Russian hackers steal billions of web passwords

Published: .
Updated: .
In what could become a major electronic security crisis, Russian hackers may have stolen more than a billion passwords.

The hackers grabbed 4.5 billion usernames and passwords, weeded out duplicates and held onto 1.2 billion.

Web users at a California cafe fear the bad guys have their information.

"I work in financial services and it's a nightmare what's going on," said Beth Solomon.

The breach was revealed by Hold Security, which says the Russian hackers pushed spying programs to PCs worldwide, so when users logged onto sites, the hackers were sent their passwords.

"My entire account was wiped out, about $1,000," said Jeremy Beal, whose PayPal account was hacked. "My password was stolen."

But that doesn't mean he necessarily learned his lesson about changing his password frequently.

"No, I still don't change them all the time," Beal said.
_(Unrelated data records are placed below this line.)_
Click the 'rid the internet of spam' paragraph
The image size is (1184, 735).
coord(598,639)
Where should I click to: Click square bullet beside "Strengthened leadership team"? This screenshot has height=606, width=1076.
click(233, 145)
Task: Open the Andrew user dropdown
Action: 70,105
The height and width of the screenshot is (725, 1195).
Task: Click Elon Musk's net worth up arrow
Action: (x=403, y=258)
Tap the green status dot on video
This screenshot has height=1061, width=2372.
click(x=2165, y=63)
Most people don't and experts say manually changing passwords might not work anymore.

"We're like amateurs playing against the NFL here," said Larry Clinton, president of Internet Security Alliance.

Clinton, a web security expert, says hackers also use automatic programs to get login info.

"So even if you have a very complicated password, they're going to run through a billion variations and eventually, they'll trip upon it. You need to combat this with an equally-automated system of defense," he said.

Websites like LastPass, KeePass, Dashlane and others can generate and store complex passwords - daily, if you like - you log in through their site. That helps you stay safer from the super hackers, but still not immune.

The next step could be double authentication - a password and, say, a retinal scan or thumbprint. It's costly and less convenient, but there is pressure on the large sites like Gmail and Amazon to make the switch.

So far, experts say the hackers are not selling the stolen information on the lack market, but are just using it to send spam. You can also stop hackers from getting your accounts by changing your username and that it doesn't always have to be your password you change.